Two protesters were killed in overnight clashes with police in Saudi Arabia's Eastern Province following the arrest of a prominent Shiite imam, activists said yesterday, raising fears of a new wave of unrest in the Sunni-ruled kingdom's east.
Akhbar Shakuri and Mohammed Filfel, both Shiite, died and a dozen other protesters were wounded during the clashes that erupted when police opened fire to disperse a demonstration against the arrest of Sheikh Nimr Al Nimr, said the activists.
The violence occurred in Riyadh Street, the main artery of Qatif city in Eastern Province, they said. The reports could not be independently verified.

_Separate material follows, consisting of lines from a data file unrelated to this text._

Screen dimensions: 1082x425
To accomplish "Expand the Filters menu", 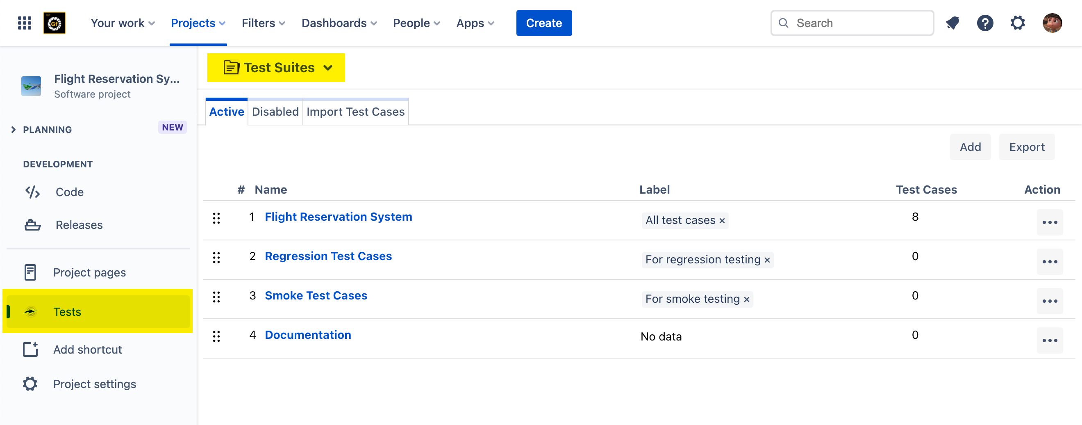I will pyautogui.click(x=263, y=23).
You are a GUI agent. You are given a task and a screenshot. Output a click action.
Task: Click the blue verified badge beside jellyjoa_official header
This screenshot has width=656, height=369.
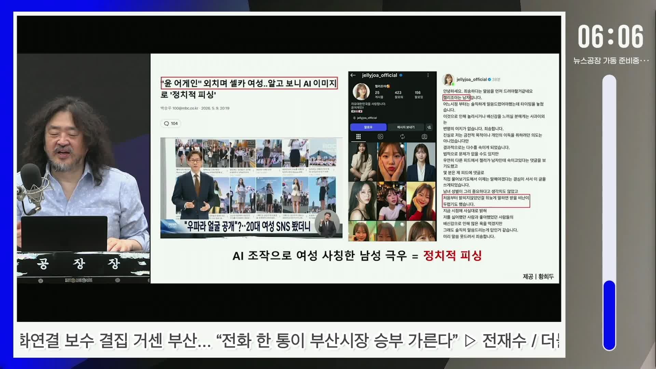point(401,75)
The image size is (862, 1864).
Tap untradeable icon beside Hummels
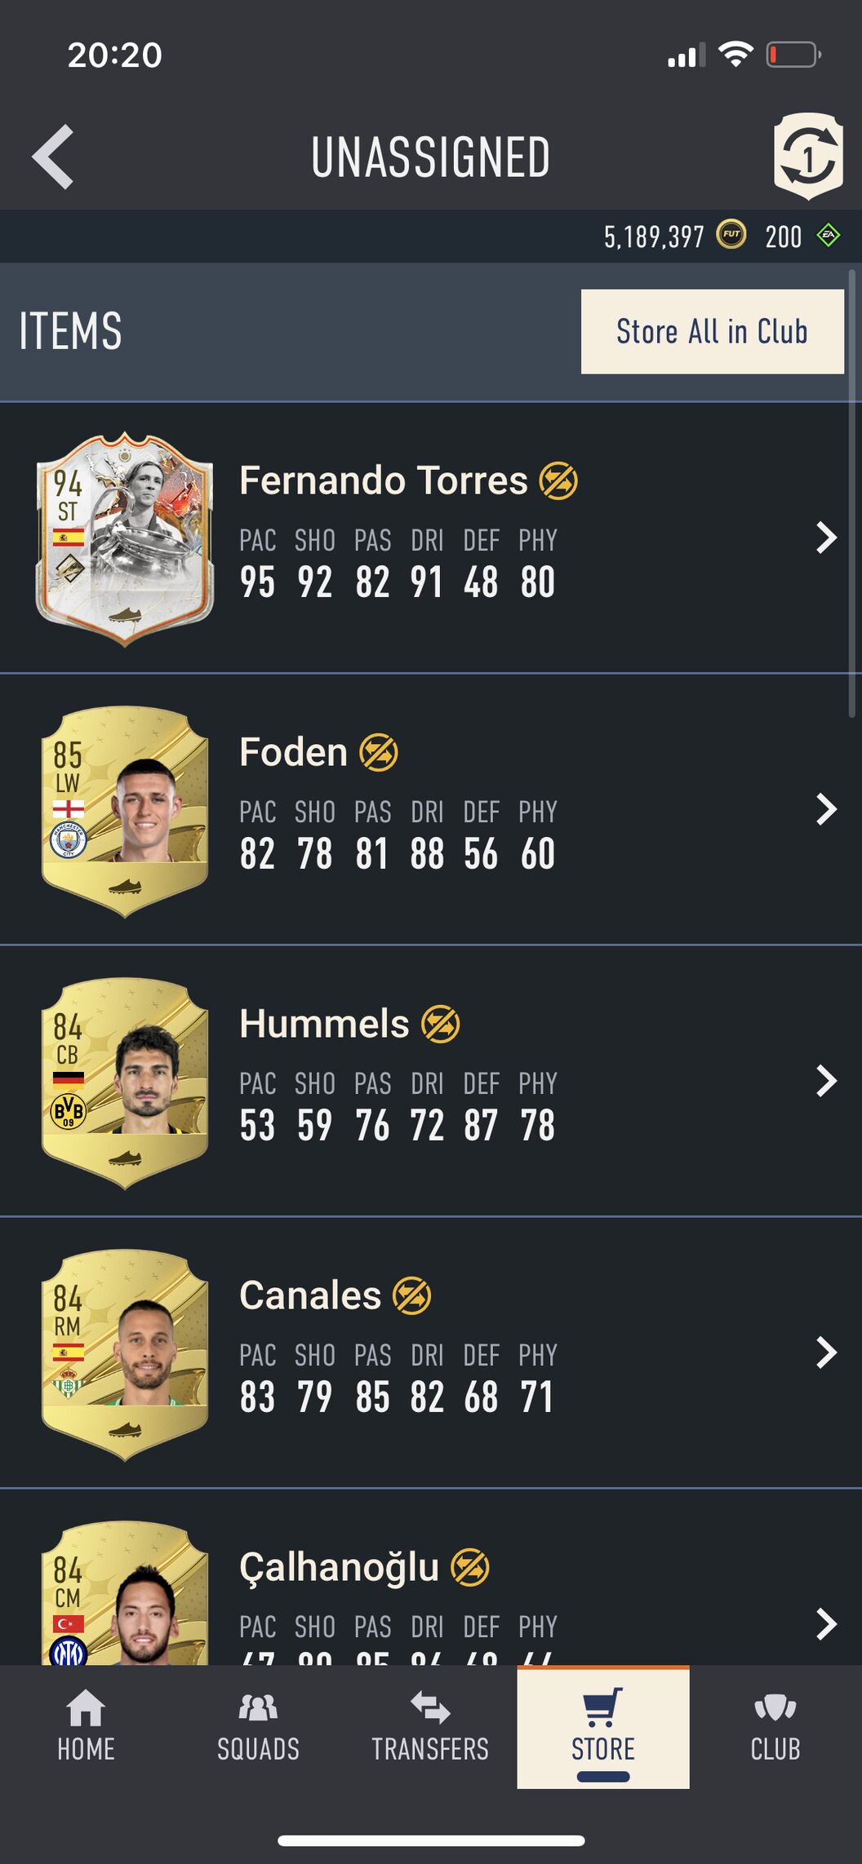[x=441, y=1024]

The interior ministry described Sheikh Al Nimr as an "instigator of sedition" as it announced that he was arrested at Al Awamiya in Eastern Province on Sunday, after being wounded in a leg while putting up resistance.

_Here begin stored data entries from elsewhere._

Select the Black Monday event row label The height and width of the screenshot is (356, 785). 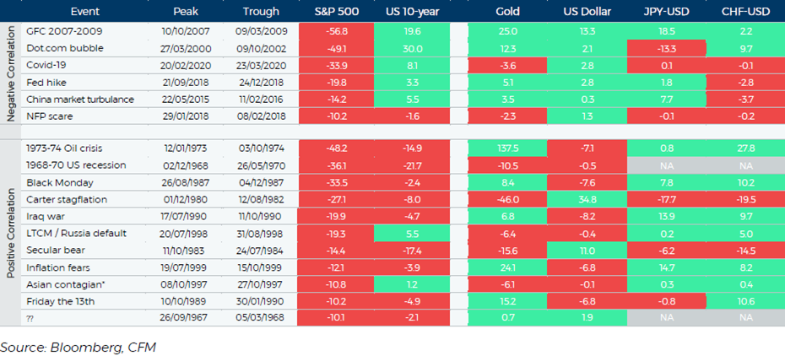pyautogui.click(x=59, y=181)
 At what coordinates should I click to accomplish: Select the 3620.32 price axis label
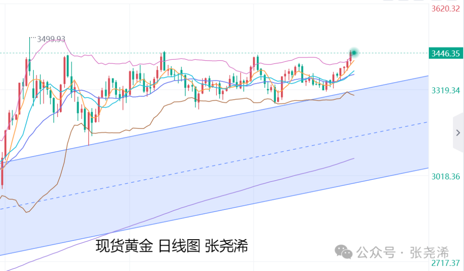pyautogui.click(x=445, y=8)
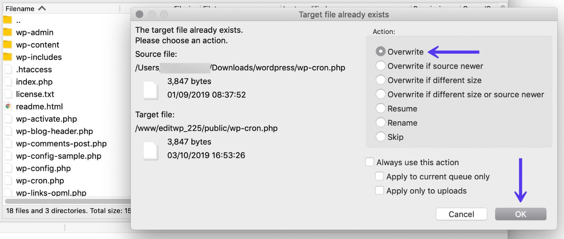Check Apply only to uploads
Screen dimensions: 564x239
point(380,190)
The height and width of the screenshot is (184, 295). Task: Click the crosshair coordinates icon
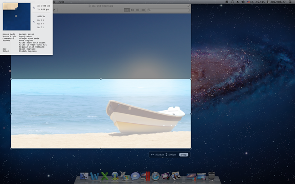tap(34, 8)
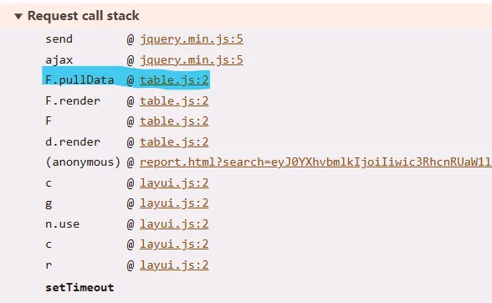
Task: Open highlighted table.js:2 link for F.pullData
Action: pyautogui.click(x=174, y=80)

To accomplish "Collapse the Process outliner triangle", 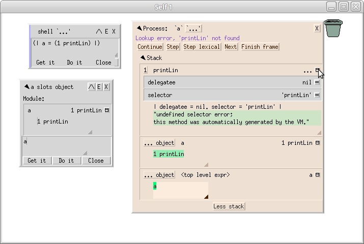I will 139,28.
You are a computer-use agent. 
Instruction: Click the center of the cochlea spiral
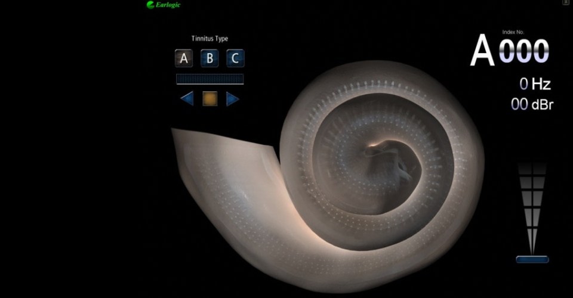pos(382,154)
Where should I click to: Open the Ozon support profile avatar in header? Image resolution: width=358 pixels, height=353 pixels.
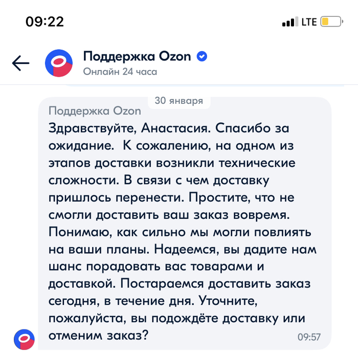[58, 63]
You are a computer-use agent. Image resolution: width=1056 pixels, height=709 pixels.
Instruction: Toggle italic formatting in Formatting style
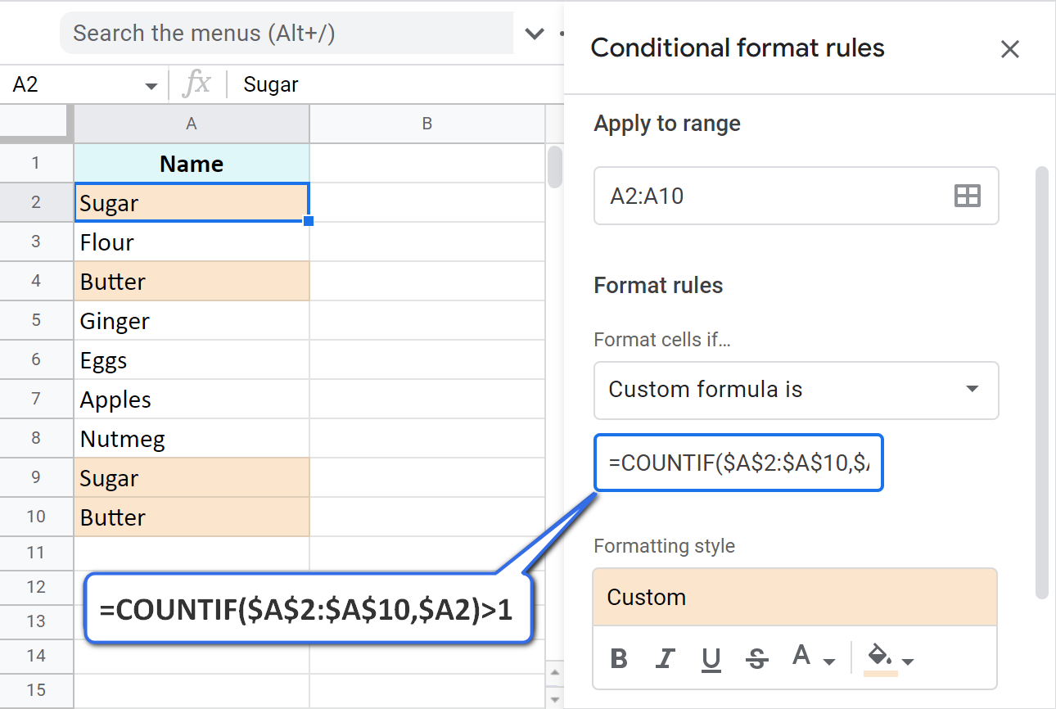click(666, 657)
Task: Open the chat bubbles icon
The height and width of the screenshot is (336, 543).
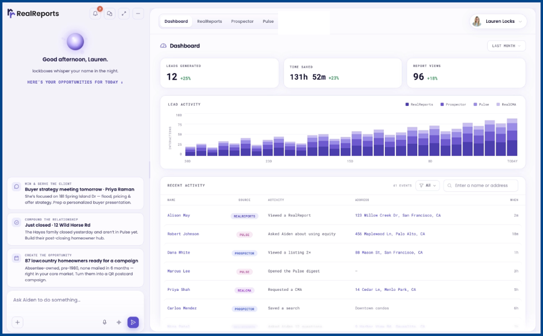Action: click(109, 13)
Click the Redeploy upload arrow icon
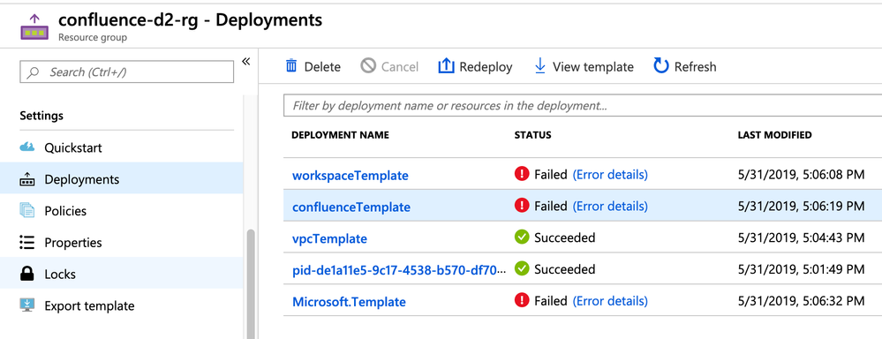The height and width of the screenshot is (339, 882). [x=446, y=66]
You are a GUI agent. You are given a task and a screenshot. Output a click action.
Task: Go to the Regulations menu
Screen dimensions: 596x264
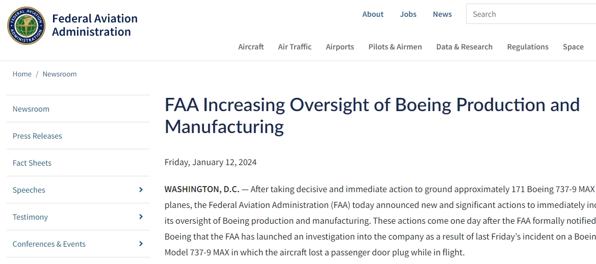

He was transferred to hospital and was due to be interrogated, the ministry spokesman, Mansur Turki, said, cited by the official SPA news agency.
"Security forces will not tolerate instigators of sedition who have offended their society and homeland, making of themselves tools in the hands of the nation's enemies," Mr Turki said, apparently referring to the Sunni-dominated kingdom's main regional rival Iran.
The reported deaths come after Amnesty International said in May that seven people had been killed and a number of others injured in clashes between the authorities and protesters in the country's Shiite-populated region since November.
Sheikh Nimr's arrest came 10 days after he had said he was confident that his arrest or killing would be a "motivation" for protests to reignite in the Eastern Province, during a speech at a mosque in Al Awamiya.
He is considered one of the main proponents of social unrest in the region, where demonstrations first took place in February last year after an outbreak of violence between Shiite pilgrims and religious police in the holy city of Medina.
Three years ago, the 53-year-old cleric had called for separating the Eastern Province's Shiite-populated Qatif and Al-Ihsaa governorates from Saudi Arabia and uniting them with Shiite-majority Bahrain.
Late on Sunday, Bahrain's interior minister, Sheikh Rashed bin Abdullah Al Khalifa, met his new Saudi counterpart, Prince Ahmed bin Abdul Aziz, in Jeddah, Bahrain's state news agency BNA reported.
Prince Ahmed said during their meeting that "security is one in Bahrain and Saudi Arabia" and insisted on "strengthening communication and direct coordination between both brotherly states". BNA said.
Saudi Arabia's estimated two million Shiites, who frequently complain of marginalisation, mostly live in the east, where the vast majority of the Opec kingpin's huge oil reserves lie.